Pourquoi je me mets sur la défensive en permanence ?
Tu as peut-être déjà entendu cette phrase :
> “Mais pourquoi tu prends tout mal ?”
Et au fond, tu ne comprends pas vraiment, parce que tu n’as pas l’impression de “prendre mal” ; tu as l’impression de te protéger.
Te justifier. Anticiper. Ne pas te laisser atteindre. Comme si, à tout moment, quelque chose pouvait te blesser.
Être sur la défensive, c’est un réflexe de survie
Se mettre sur la défensive, ce n’est pas un défaut de caractère, cC’est souvent un réflexe appris.
Quand on a grandi dans un environnement où :
- les critiques étaient fréquentes
- les reproches imprévisibles
- les conflits explosifs
- l’amour semblait conditionnel
- le regard des autres était dur
Le cerveau enregistre une règle simple :
> “Mieux vaut se défendre avant d’être attaqué.”
Alors il scanne en permanence.
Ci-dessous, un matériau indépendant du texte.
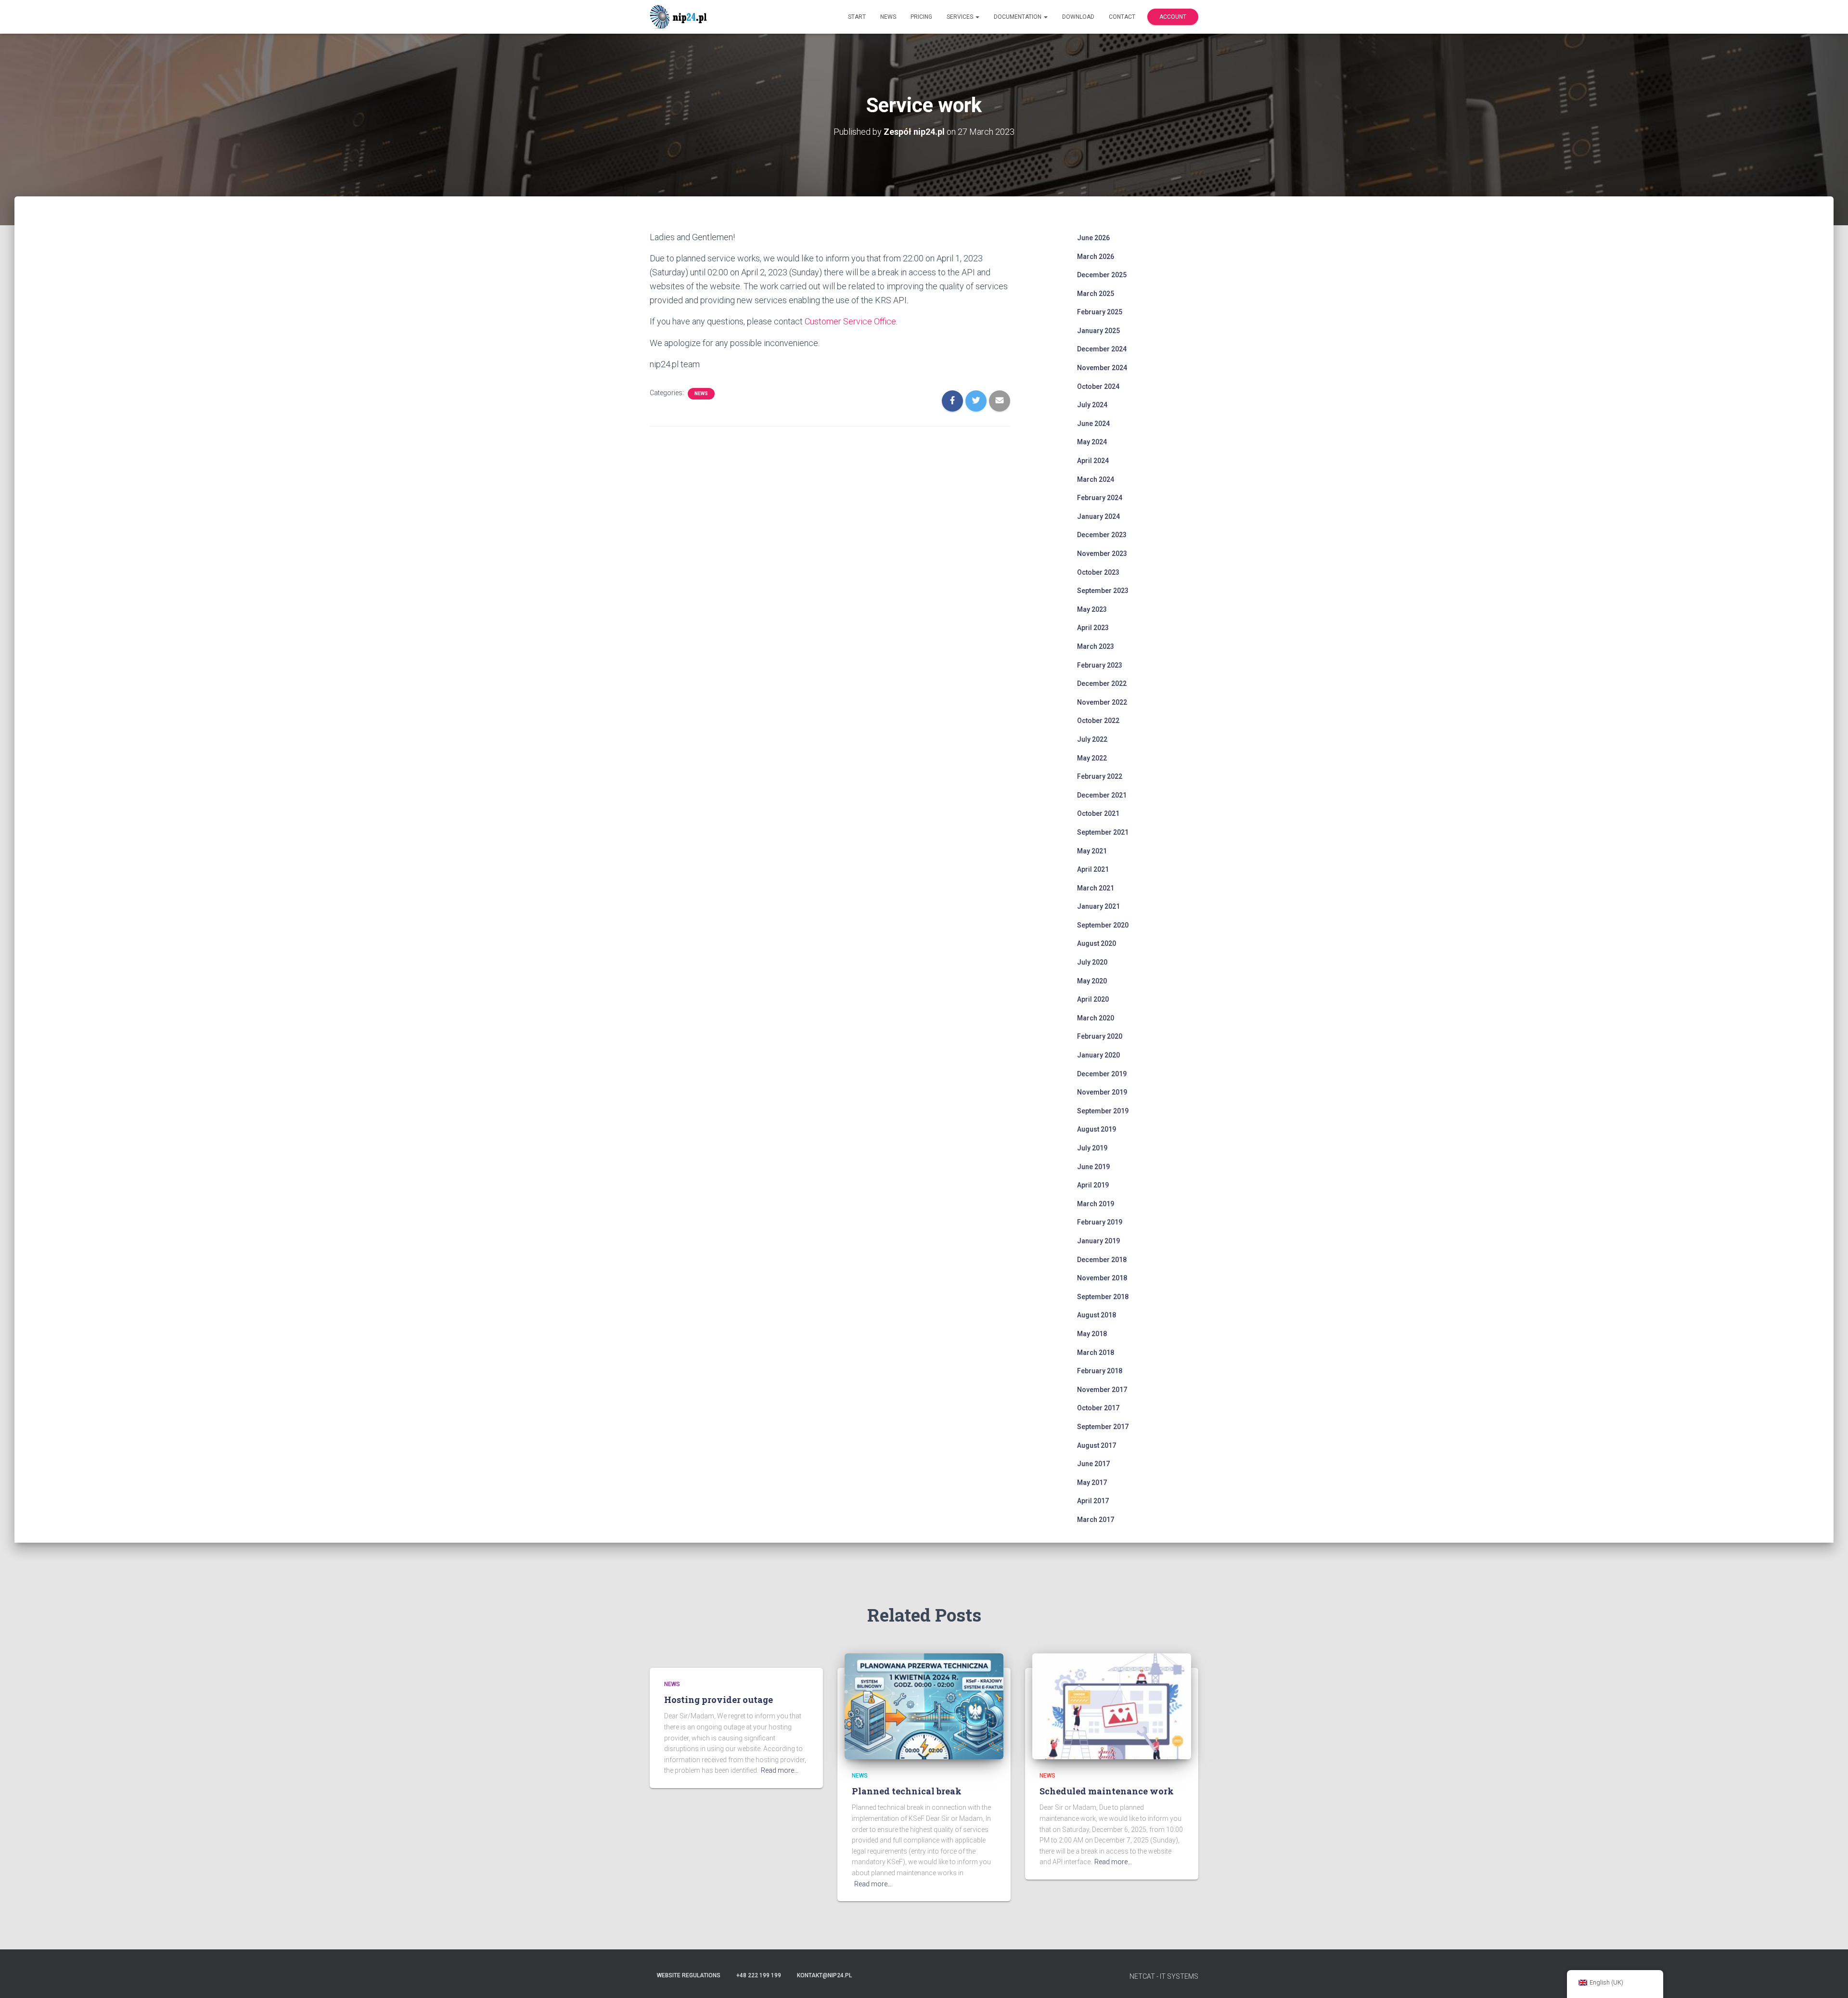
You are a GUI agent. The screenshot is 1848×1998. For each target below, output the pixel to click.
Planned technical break (907, 1791)
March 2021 (1095, 888)
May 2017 (1092, 1482)
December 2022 (1102, 683)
Il interprète.
Il se prépare.
Le problème : la protection reste activée
Ce mécanisme est utile face à un vrai danger.
Mais parfois, il reste actif même quand il n’y en a plus.
- Une remarque neutre devient une critique
- Un désaccord devient un rejet
- Un oubli devient une preuve d’incompétence
Le corps réagit avant la réflexion :
- Cœur qui accélère
- Tension dans la mâchoire
- Voix qui monte
- Besoin urgent de répondre
Ce n’est pas réfléchi.
C’est automatique.
Ce que ça crée dans les relations
À force de se défendre :
- On coupe l’écoute
- On répond plus qu’on ne comprend
- On crée de la distance
- On s’épuise
Et souvent, derrière cette posture, il y a quelque chose de plus fragile :
- La peur d’être rabaissé
- La peur de ne pas être respecté
- La peur de ne pas compter
Comment commencer à sortir de ce mode défensif ?
Pas en se forçant à “être plus cool”.
Pas en se culpabilisant.
Mais en apprenant à ralentir.
1. Repérer les signaux physiques
Avant la réaction, il y a toujours un signal :
- Tension dans le ventre
- Respiration plus courte
- Envie immédiate de couper la parole
Les identifier, c’est déjà reprendre un peu de contrôle.
2. Se poser une question simple
Quand la défense monte, demande-toi :
> “Est-ce que je suis en danger… ou est-ce que je me sens en danger ?”
Le cerveau émotionnel réagit à la sensation.
Le cerveau rationnel peut réévaluer la réalité.
3. Gagner quelques secondes
Tu peux dire :
- “Attends, je réfléchis.”
- “Je crois que j’ai mal interprété.”
- “Laisse-moi reformuler.”
Ces quelques secondes permettent au système nerveux de redescendre.
Et ça change souvent toute la suite de l’échange.
4. Comprendre l’histoire derrière la défense
Souvent, la défensive protège une vieille blessure :
- Le sentiment de ne jamais être assez
- La peur d’être humilié
- L’impression de devoir se battre pour exister
Comprendre d’où ça vient aide à différencier le présent du passé.
Et si ce n’était pas un défaut ?
Se mettre sur la défensive, c’est souvent le signe que tu as appris à survivre.
Mais survivre n’est pas la même chose que vivre sereinement.
Ce mécanisme t’a peut-être aidé à un moment.
Aujourd’hui, il peut te freiner.
La bonne nouvelle ?
Ce qui a été appris peut évoluer.
Avec de la conscience.
Avec de l’entraînement.
Et parfois avec un accompagnement pour apaiser ce qui, à l’intérieur, reste en alerte.
Tu n’es pas “trop”.
Tu es peut-être encore en mode protection.
Et la protection, quand elle n’est plus nécessaire, peut doucement se transformer.